Francesco Battistini
La guerra per le pietre diventa la guerra delle pietre. Un’altra volta. È cominciata senza troppo clamore una settimana fa, a Tel Hai, insediamento storico e memoria della lotta con gli arabi, dove Bibi Netanyahu ha annunciato il restauro dell’ «identità ebraica» di 150 siti archeologici e ha infilato nell’elenco pure le tombe dei Patriarchi e di Rachele, a Hebron e a Betlemme, che stanno nei Territori palestinesi e sono sacre anche all’Islam. S’è scaldata poche ore dopo a Gerico, nel giorno che commemorava la morte di Mosé, con la marcia sulla sinagoga d’alcuni ultraortodossi. S’è accesa lunedì scorso a Hebron, con le cinque giornate di guerriglia di centinaia di palestinesi. S’è allargata a Betlemme, al Campo dei Pastori. Alla fine è arrivata a Gerusalemme, ieri mattina, prevedibile e inesorabile, sulla Spianata delle Moschee e nella Città vecchia. Con le sassaiole di rito su quattro turisti, che secondo i palestinesi erano coloni israeliani. Coi lacrimogeni della polizia. Con 24 feriti, quattro agenti. Con sette arresti. Con un gruppo irriducibile deciso a picchettare l’Al Aqsa. Con una promessa: non finisce qui.
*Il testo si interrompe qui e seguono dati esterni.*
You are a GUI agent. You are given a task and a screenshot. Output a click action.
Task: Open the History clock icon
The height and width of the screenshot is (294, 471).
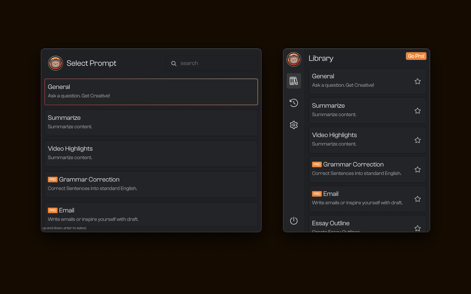(294, 103)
Non sarà l’inizio d’una mini-intifada, come dicono tutti, ma un po’ rischia di somigliarvi. L’onda di proteste scatenata dal discorso di Tel Hai ricorda i disordini del ’ 96 per il Tunnel di Gerusalemme, anche allora contro Netanyahu. O la rabbia per la passeggiata di Sharon sulla Spianata. «La cosa più seria in cui ci siamo imbattuti dall’occupazione del 1967», avverte il governatore arabo di Hebron, Hussein al-Araj. «Un regalo ai fondamentalisti — prevedono dall’Anp di Abu Mazen —: si trasforma la questione in una guerra di religione». Il piano Netanyahu è semplice: 73 milioni di euro, stanziati per restaurare siti cari a Israele. E poco importa se la biblica Tomba dei Patriarchi sia anche la Moschea di Ibrahim, l’Abramo islamico. O se la Tomba di Rachele, terzo luogo santo dell’ebraismo, stia nel cuore palestinese di Betlemme circondata dal Muro. «Non vogliamo alterare lo status quo — ha spiegato il premier —. La libertà di culto rimarrà tale, per ebrei e musulmani. Noi sistemeremo la parte ebraica e il Wafq, l’autorità palestinese per i siti sacri, aggiusterà l’altra».
La mossa di Bibi è stata sommersa di fischi. «Un barile di dinamite», scrive Ma’ariv. «Provocatoria è l’aggettivo usato in copia dall’amministrazione Obama, dall’Ue, dal Quartetto, dalla Conferenza islamica e dall’Unesco. A mezza bocca, una critica è arrivata anche dal presidente Shimon Peres. L’Anp ha proclamato tre giorni di sciopero, con la minaccia di denunciare gli accordi di Oslo e di pensare seriamente a una proclamazione unilaterale d’indipendenza, stile Kosovo. Senza dire della curva ultrà: dall’iraniano Ahmadinejad a Hamas, dai Fratelli musulmani del Cairo a Jihad, l’appello è alla mobilitazione violenta. Divisa l’opinione pubblica israeliana: «Questi siti sono le radici insostituibili della nostra esistenza » , dice Zeev Elkin, deputato della destra. «Sì, le nostre radici sono quelle, non certo i palazzi Bauhaus di Tel Aviv— ribatte un commentatore liberal, Haim Navon —. Ma ha senso rivendicarle adesso, mettendo a rischio tutto?».